0

I have 20 workers doing 100 tasks each. I have generated the true answer for each task, which is 1 out of 5 answers by

answers <- c("liver", "blood", "lung", "brain", "heart")
truth <- sample(answers, no.tasks, replace = TRUE, prob = c(0.2, 0.2, 0.2, 0.2, 0.2))

My dataSet contains the columns workerID, taskID, truth. Now I need to generate another vector where I am simulating what the worker will answer based on a certain probability. For example, if my truth for task 1, worker 1 is "liver", I want the worker 1 to answer "liver" for task 1 with a high probability. Similarly for each of the five answers for all the 2000 tasks, I want the workers answers. For that I am using the following for and if loops.

for (i in nrow(dataSet)){
if (dataSet$truth[i] == "liver")
{
df <- (rep(sample(answers, no.tasks, prob = c(0.9, 0.02, 0.02, 0.02, 0.02), no.workers)))
} else if (dataSet$truth[i] == "blood")
{ 
df <-  (rep(sample(answers, no.tasks, prob = c(0.02, 0.9, 0.02, 0.02, 0.02), no.workers)))
} else if (dataSet$truth[i] == "lung")
{
df <- (rep(sample(answers, no.tasks, prob = c(0.02, 0.02, 0.9, 0.02, 0.02), no.workers)))
} else if (dataSet$truth[i] == "brain")
{
df <- (rep(sample(answers, no.tasks, prob = c(0.02, 0.02, 0.02, 0.9, 0.02), no.workers)))
} else if (dataSet$truth[i] == "heart")
{
df <-  (rep(sample(answers, no.tasks, prob = c(0.02, 0.02, 0.02, 0.02, 0.9), no.workers)))
} else {
df <- (rep(sample(answers, no.tasks, prob = c(0.2, 0.2, 0.2, 0.2, 0.2), no.workers)))
}
}

But, since my truth for task 1 is brain, the output vector df has a lot of answers which are "brain". Can some one please hint as to what is going wrong here?

amrapaliz
  • 5
  • 4
  • 1
    I haven't tried running your code yet, but looking at it, it doesn't look like you are actually storing your result each round, but are instead overwriting `df` everytime.

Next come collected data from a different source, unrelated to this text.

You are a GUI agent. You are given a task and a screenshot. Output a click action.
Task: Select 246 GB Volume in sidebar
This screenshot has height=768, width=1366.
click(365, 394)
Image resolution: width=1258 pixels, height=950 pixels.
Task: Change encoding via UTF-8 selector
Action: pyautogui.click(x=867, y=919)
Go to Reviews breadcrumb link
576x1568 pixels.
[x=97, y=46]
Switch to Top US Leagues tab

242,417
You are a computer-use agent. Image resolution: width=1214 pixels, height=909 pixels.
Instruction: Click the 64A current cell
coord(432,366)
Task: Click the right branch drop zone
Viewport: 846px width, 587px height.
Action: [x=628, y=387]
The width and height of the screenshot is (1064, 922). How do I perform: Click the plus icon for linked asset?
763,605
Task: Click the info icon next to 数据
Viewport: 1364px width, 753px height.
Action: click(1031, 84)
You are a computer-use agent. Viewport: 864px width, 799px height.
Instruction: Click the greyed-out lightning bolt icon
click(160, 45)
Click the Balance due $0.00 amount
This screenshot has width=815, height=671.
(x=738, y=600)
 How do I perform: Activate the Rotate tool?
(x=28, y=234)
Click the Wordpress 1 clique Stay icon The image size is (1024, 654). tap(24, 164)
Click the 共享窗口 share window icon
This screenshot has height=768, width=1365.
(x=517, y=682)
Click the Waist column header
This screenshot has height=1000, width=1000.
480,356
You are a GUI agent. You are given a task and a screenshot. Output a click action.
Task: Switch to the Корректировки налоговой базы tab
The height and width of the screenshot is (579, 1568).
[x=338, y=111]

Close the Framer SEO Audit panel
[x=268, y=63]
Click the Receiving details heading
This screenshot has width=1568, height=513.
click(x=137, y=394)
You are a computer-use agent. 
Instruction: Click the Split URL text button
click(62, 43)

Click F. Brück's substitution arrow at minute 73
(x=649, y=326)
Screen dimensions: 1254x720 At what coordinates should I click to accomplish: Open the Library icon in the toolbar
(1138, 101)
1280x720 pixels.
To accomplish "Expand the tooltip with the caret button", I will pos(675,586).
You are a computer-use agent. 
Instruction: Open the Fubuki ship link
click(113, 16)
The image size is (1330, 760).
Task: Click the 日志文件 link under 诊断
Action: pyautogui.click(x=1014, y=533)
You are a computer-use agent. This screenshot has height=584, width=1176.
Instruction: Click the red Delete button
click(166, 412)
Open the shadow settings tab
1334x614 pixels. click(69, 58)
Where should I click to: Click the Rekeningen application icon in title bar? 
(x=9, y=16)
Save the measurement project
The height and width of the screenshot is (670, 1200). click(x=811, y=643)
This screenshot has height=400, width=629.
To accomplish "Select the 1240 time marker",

Try adding a statement at the top `df <- matrix(nrow = nrow(dataSet), ncol = no.tasks)` and make your assignments `df[i, ] <- ...` – Barker Sep 30 '16 at 00:17
  • Please show expected output. Only one vector? One vector per answer per task? – Parfait Sep 30 '16 at 01:28
  • @Parfait yes I want only one vector as the output – amrapaliz Sep 30 '16 at 03:23
  • 1
    And what should that vector look like given example data? This helps us reproduce. – Parfait Sep 30 '16 at 03:40
  • @Barker I did that but its giving me NA as the values :/. – amrapaliz Sep 30 '16 at 03:45
  • @Parfait just a vector of 2000 (20 workers*100 tasks) values with either one of the five answers > df [1] "liver" "heart" "blood" "lung" "lung" "lung" "liver" "blood" "lung" "blood" "heart" [12] "blood" "blood" "lung" "liver" "brain" "brain" "lung" "liver" "lung" "lung" "blood" [23] "liver" "lung" "heart" "heart" "blood" "liver" "lung" "brain" "brain" "blood" "blood" .... – amrapaliz Sep 30 '16 at 04:16
  • ok so I changed 2 things: 1. I added df <- vector(mode="character", length=2000) and 2. for (i in 1:nrow(dataSet)), the 1: was missing. When I run the loop, I get a vector that I want but then I get this warning: In df[i] <- (rep(sample(answers, no.tasks, prob = c(0.02, ... : number of items to replace is not a multiple of replacement length But, this is ok to ignore, right? because I am replace each value in the same vector? – amrapaliz Sep 30 '16 at 04:44
  • Also, can I do this without a loop? – amrapaliz Sep 30 '16 at 05:33

1 Answers1

1

Consider initializing with a list that carries underlying character vector of 1,000 elements.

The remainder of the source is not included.